Praticamente, passaram já 30 anos sobre o 25 de Abril e hoje temos eleitores, não diria absolutamente esclarecidos, porque isso é impossível, nunca ninguém está absolutamente esclarecido, mas eleitores muitíssimo esclarecidos. Quem vir hoje a difusão progressiva que tem a televisão interactiva, quem vir programas de opinião pública, seja nas rádios ou nas televisões, quem vir a profusão de SMS e de MMS que há nos mais diversos programas de opinião e as sondagens que se fazem todos os dias, não confundindo isso com um referendo, claro está, verá que não há que ter receio em relação a esta matéria.
Por outro lado, a história eleitoral de Portugal nos tempos mais recentes mostra já que as pessoas até fazem a destrinça. Não é um exemplo que aqui sublinhe com particular gosto, mas em 1987, segundo me lembro, o resultado das eleições europeias e das eleições legislativas foi dispare, apesar da sua coincidência. Creio não estar a cometer nenhum erro.
Por isso, creio que é uma oportunidade magna que temos para conferir maior participação nos referendos. Creio que está por demais demonstrado que os eleitores portugueses já sabem separar muito bem as coisas e esta seria a maneira de não termos imbróglios como os que temos hoje em dia, que são referendos que são politicamente aceites pelos partidos mas que não são juridicamente vinculativos. Talvez por aí conseguíssemos evitar situações dessas, sendo que os fenómenos de abstenção se verificam com mais acuidade por altura dos referendos.
Quanto à possibilidade de referendar as alterações à Constituição, é uma proposta que é cara ao PSD, como calculam. Desde Sá Carneiro e depois de todas as elaborações que foram feitas a partir daí, que o PSD vem teorizando esta questão e vem mesmo fazendo propostas, mas não o propomos agora por saudosismo histórico. Aliás, já procurámos demonstrar que se há saudosismo não é da nossa parte. É mesmo por convicção.
Aqui ao lado, em Espanha, segundo sei, essa possibilidade existe e reforça a legitimação das alterações. Não acredito que alguém, hoje em dia, tenha receio daquilo que é a voz popular, assim como não acredito que funcione o argumento de que uma alteração à Constituição é uma coisa tão hermética que os populares não podem entender. Que diabo, é função dos partidos políticos explicar o que andam a fazer e sendo que a Constituição deve - lembro-me da lição do Professor Castanheiro Neves, de Coimbra -, a todo o tempo, reflectir aquilo que é a consciência ético-jurídica de um determinado momento histórico, não sei por que é que os seus titulares, aqueles que lhe dão corpo de forma mais consistente, não hão-de poder pronunciar-se, sendo ainda que as maiorias se mantêm, isto é a mesma maioria que pode propor este referendo não sofre alterações, é o legislador constitucional que decide, e, portanto, no fundo, o que se está a propor é que o soberano possa pronunciar-se sobre as leis máximas que o regem.
É só isto e por isso ainda nos resta a esperança de chamar à razão ou de chamar para estas propostas o maior partido da oposição.

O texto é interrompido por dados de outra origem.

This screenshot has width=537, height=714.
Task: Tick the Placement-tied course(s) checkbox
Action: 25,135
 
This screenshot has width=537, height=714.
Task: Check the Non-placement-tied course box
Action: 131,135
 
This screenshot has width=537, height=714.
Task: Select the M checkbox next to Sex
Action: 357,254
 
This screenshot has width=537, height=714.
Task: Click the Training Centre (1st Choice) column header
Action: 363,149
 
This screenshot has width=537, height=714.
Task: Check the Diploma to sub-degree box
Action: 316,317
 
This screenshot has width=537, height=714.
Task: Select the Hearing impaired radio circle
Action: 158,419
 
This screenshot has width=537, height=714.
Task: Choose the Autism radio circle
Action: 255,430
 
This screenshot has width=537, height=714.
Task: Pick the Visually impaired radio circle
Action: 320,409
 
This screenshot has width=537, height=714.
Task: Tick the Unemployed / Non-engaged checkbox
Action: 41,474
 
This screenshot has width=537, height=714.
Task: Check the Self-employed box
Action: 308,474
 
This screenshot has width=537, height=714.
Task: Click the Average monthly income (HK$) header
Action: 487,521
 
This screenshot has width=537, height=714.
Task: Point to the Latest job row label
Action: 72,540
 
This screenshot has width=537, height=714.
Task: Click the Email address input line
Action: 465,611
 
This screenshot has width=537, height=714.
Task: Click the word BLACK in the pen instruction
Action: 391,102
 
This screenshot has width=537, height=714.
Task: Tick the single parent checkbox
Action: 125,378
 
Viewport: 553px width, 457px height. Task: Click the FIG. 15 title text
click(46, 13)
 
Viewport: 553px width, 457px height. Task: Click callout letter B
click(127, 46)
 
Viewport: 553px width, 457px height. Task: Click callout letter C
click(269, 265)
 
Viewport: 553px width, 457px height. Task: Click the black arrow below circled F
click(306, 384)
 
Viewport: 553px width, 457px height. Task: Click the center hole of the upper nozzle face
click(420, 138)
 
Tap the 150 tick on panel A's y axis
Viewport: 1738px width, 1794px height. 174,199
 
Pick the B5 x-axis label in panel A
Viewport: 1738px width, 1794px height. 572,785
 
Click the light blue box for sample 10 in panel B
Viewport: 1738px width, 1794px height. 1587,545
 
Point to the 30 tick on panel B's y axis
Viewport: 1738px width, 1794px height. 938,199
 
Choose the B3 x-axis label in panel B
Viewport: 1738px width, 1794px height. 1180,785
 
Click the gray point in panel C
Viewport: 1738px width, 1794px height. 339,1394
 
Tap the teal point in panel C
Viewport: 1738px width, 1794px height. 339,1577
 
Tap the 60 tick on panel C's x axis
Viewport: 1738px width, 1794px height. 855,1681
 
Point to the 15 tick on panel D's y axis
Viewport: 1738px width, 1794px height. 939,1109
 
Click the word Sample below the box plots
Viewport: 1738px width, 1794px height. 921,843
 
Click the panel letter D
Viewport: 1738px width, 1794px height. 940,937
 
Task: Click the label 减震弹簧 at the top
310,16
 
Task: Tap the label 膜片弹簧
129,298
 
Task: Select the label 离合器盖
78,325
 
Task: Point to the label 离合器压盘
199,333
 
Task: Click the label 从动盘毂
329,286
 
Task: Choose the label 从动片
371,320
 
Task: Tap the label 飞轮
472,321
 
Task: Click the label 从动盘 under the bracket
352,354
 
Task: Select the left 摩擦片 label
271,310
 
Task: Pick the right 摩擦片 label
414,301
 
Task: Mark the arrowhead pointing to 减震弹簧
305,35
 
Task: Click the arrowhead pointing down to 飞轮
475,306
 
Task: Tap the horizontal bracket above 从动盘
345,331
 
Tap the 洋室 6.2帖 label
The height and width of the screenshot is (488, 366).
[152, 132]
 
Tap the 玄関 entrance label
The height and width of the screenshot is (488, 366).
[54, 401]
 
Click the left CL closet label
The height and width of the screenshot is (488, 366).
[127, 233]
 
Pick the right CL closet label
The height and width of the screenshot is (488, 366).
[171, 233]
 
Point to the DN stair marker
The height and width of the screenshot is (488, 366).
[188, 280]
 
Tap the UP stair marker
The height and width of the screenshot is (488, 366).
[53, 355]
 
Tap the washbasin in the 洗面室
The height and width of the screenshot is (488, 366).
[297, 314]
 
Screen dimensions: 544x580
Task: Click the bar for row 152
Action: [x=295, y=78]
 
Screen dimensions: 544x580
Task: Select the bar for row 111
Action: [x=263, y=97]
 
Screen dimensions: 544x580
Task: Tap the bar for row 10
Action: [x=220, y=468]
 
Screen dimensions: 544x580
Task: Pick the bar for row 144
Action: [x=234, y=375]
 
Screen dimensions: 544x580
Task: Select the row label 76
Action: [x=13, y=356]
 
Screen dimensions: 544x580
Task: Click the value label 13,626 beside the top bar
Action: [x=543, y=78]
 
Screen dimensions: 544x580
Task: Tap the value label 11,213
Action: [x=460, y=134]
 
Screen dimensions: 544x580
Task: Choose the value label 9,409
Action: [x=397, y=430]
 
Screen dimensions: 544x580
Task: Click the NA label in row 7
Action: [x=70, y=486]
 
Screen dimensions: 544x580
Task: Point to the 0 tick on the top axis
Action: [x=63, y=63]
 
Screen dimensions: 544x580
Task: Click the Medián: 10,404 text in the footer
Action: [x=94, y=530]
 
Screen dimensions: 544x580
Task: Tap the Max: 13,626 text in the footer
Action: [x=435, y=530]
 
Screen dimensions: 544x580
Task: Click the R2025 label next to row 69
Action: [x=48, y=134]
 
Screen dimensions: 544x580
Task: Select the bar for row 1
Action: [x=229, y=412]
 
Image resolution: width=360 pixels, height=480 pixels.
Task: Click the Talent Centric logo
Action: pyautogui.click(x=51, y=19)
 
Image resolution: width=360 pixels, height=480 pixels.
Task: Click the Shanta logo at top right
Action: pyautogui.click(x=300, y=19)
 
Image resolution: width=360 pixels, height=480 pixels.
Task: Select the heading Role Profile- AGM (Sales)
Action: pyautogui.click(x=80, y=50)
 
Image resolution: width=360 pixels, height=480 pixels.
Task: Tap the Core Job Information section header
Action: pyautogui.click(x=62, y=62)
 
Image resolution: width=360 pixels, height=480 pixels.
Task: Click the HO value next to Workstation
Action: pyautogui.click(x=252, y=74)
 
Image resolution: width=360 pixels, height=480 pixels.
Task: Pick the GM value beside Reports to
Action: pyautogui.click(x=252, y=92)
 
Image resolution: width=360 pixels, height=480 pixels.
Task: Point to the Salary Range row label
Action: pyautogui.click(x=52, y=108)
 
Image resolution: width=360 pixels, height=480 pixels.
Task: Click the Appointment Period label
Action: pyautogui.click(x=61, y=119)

O Sr. Presidente: - Tem a palavra o Sr. Deputado Alberto Martins.

O Sr. Alberto Martins (PS): - Sr. Presidente, temos presente a ideia de que esta alteração constitucional não se enquadra naquilo que consideramos estritamente necessário à revisão constitucional e, portanto, nesse âmbito, não daremos o nosso acordo a estas alterações.
Porém, não queria deixar de dizer, muito rapidamente, quanto à consagração e à matriz referendária, que temos

Página 201

 

presente o seu alcance, a sua natureza, a sua evidência, a sua necessidade, mas não queremos retomar uma discussão que foi feita na Constituinte. Os constituintes tinham muito presentes não só o ensinamento da República de Weimar - e isso seria o menos - mas um referendo que teve uma natureza e uma carga plebiscitária com a Constituição de 33.
Por isso, fiéis a esse espírito e a esse ensinamento histórico, recusamos em absoluto a ideia dos referendos sobre alterações à Constituição, desde logo porque recusamos o referendo à própria Constituição, como matriz originária da consagração e criação do Estado unitário, do Estado democrático português. Assim, não daremos acordo a estas alterações, pelo que, como já disse e sem entrar na discussão de fundo, fazendo apenas um incurso lateral, iremos apresentar uma declaração de voto sobre a matéria.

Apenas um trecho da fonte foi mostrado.